**EXERCISE DIRECTIONS**.
Output, word for word, everything from the start of the entries below down to the line containing "coordinates (410, 57).", including that line. Leave the pictures out.

**DATA EXTRACT**.

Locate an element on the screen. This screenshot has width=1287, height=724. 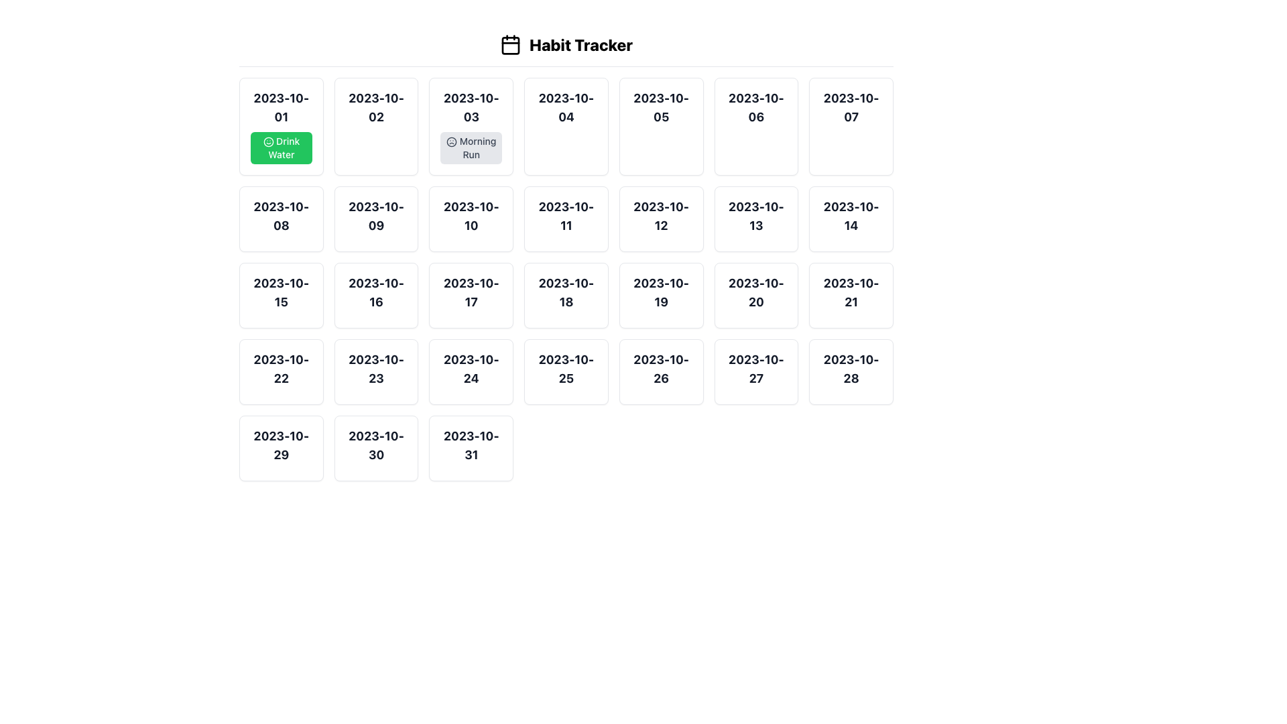
the date indicator card for '2023-10-04' located in the first row and fourth column of the calendar interface is located at coordinates (566, 127).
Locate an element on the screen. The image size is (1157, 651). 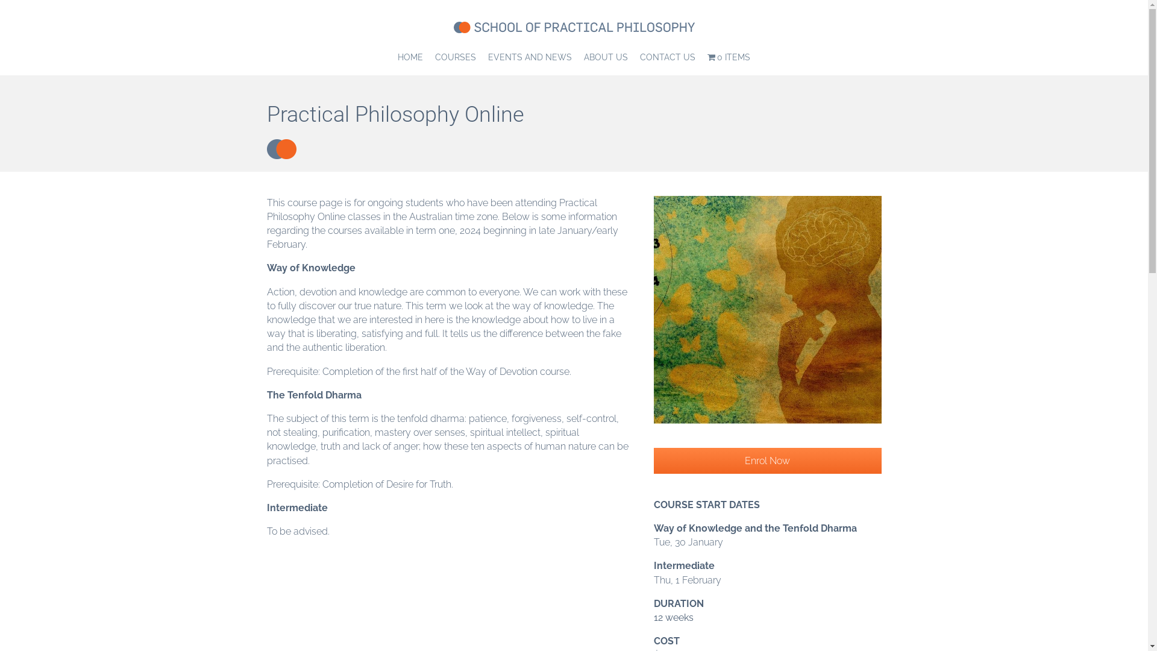
'HOME' is located at coordinates (410, 57).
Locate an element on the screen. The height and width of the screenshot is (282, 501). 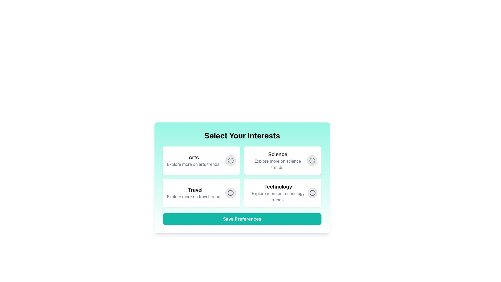
the circular radio button within the 'Science' interest selection is located at coordinates (312, 160).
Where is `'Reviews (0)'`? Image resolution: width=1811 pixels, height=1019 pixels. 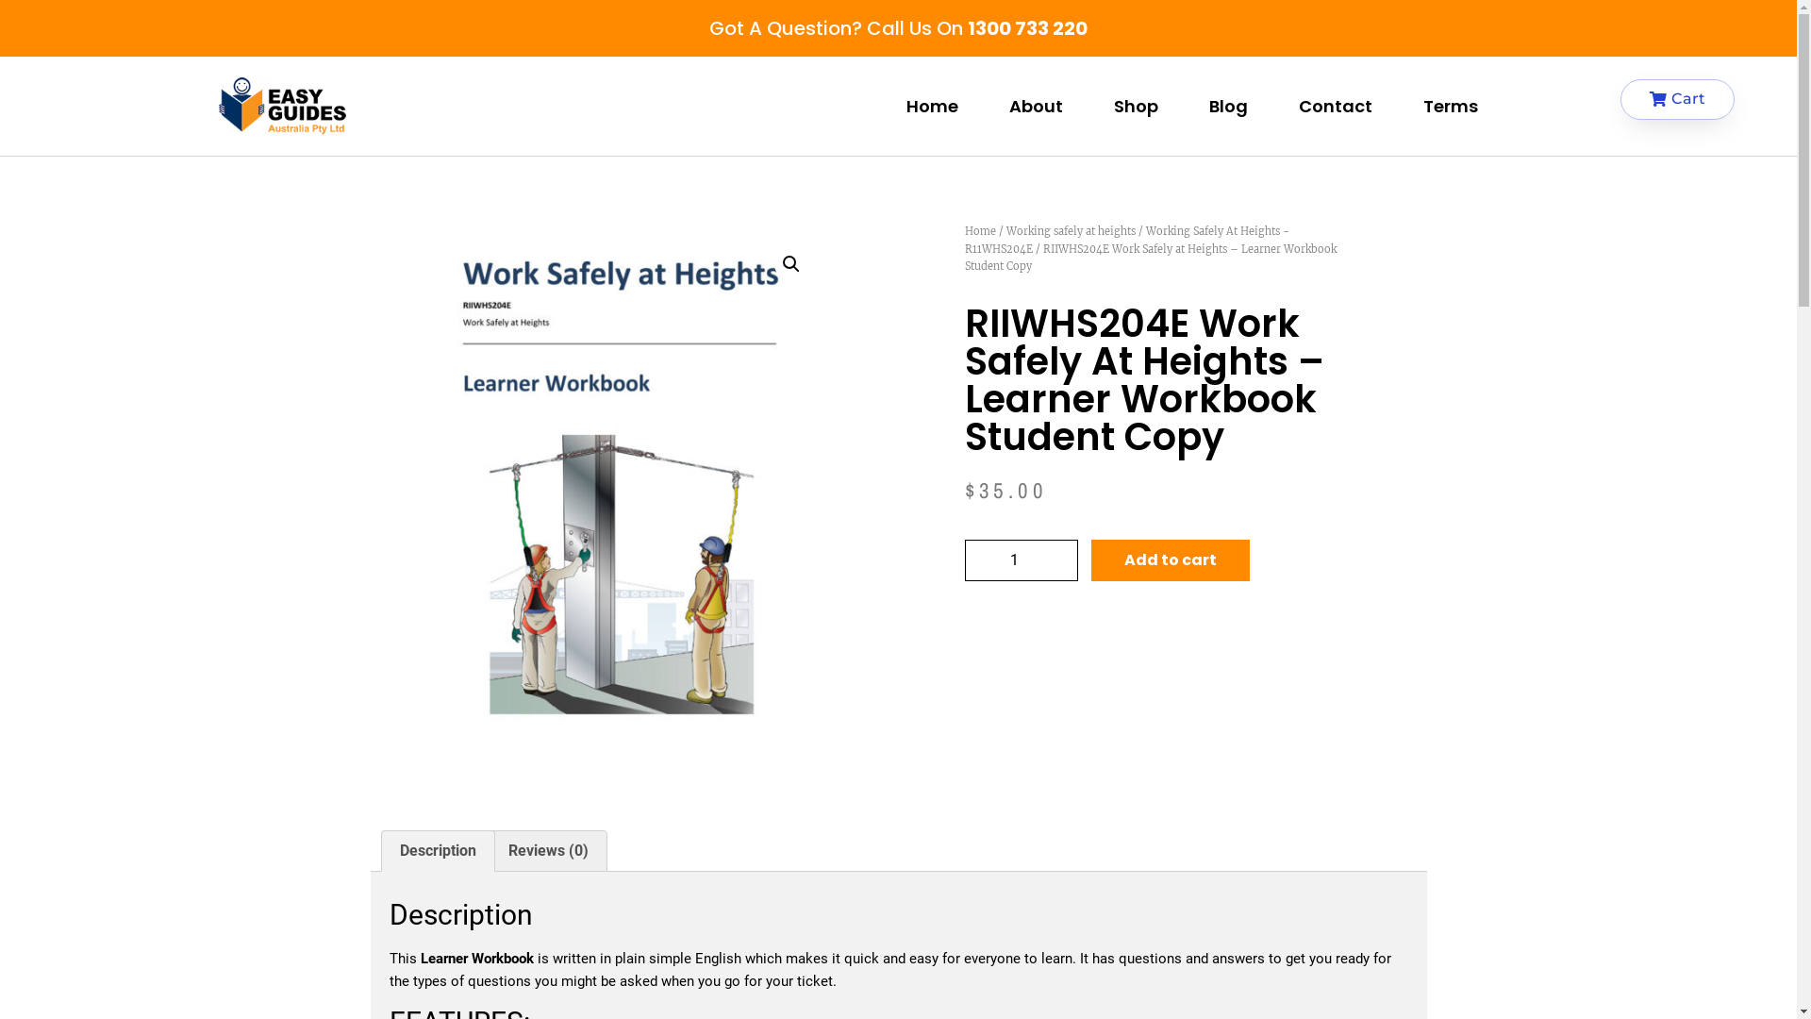 'Reviews (0)' is located at coordinates (547, 851).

**TASK RESPONSE**.
Locate an element on the screen. This screenshot has width=1287, height=724. 
the date indicator card for '2023-10-04' located in the first row and fourth column of the calendar interface is located at coordinates (566, 127).
Locate an element on the screen. The image size is (1157, 651). 
'HOME' is located at coordinates (410, 57).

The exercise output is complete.